Les contes grisIl y avait la sœur, la mère, la grand-mère. Il y avait des femmes, des corsages, des perles et des soies sauvages.
Des contes tapissaient les chambres. Des fées sur les livres et des dragons d’étoiles aux plafonds. De la poudre enchantée, invisible, qui illuminaient les jouets et les femmes.
Et au milieu, il y avait le feu de l’absence paternelle. Une brûlure fantôme qui se promenait de pièce en pièce, de chuchotement en murmure. Le père rentrait toujours tard, la nuit, au moment où les chats bâtards se mettaient à courir sur les toits. Le père grognait pour parler, parfois, en bas du grand escalier de marbre abimé.
Quand le clocher lointain sonnait les douze coups de minuits, il y avait des cris dans le boudoir. Des voix aigues étouffées par les murs capitonnés de velours rouge. La porte du boudoir était peinte en blanc et elle tremblait lorsque derrière elle, les voix des femmes criaient.

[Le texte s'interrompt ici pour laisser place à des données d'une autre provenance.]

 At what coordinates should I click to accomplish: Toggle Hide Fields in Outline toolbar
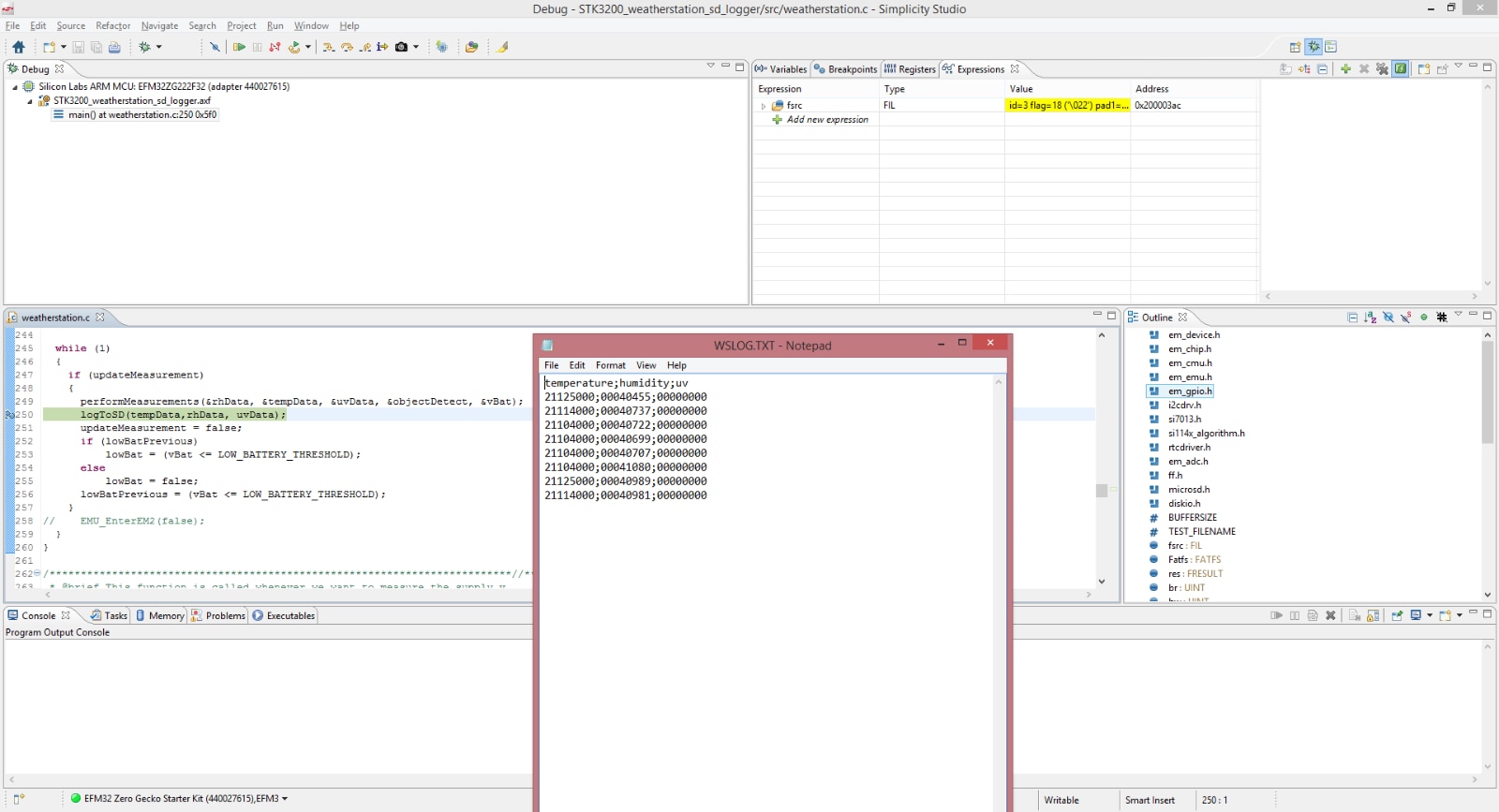1388,317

Cendres regardait la porte du boudoir, de loin, de l’autre côté du couloir. Il passait un œil, à peine, par la porte entrouverte de sa chambre. Il attendait que sortent les femmes – sa mère, sa sœur – à moitié déshabillées, des bleus sur le corps et des larmes aux yeux. Il attendait que le grand château se taise et que le père redevienne le fantôme qui hantait silencieusement le boudoir.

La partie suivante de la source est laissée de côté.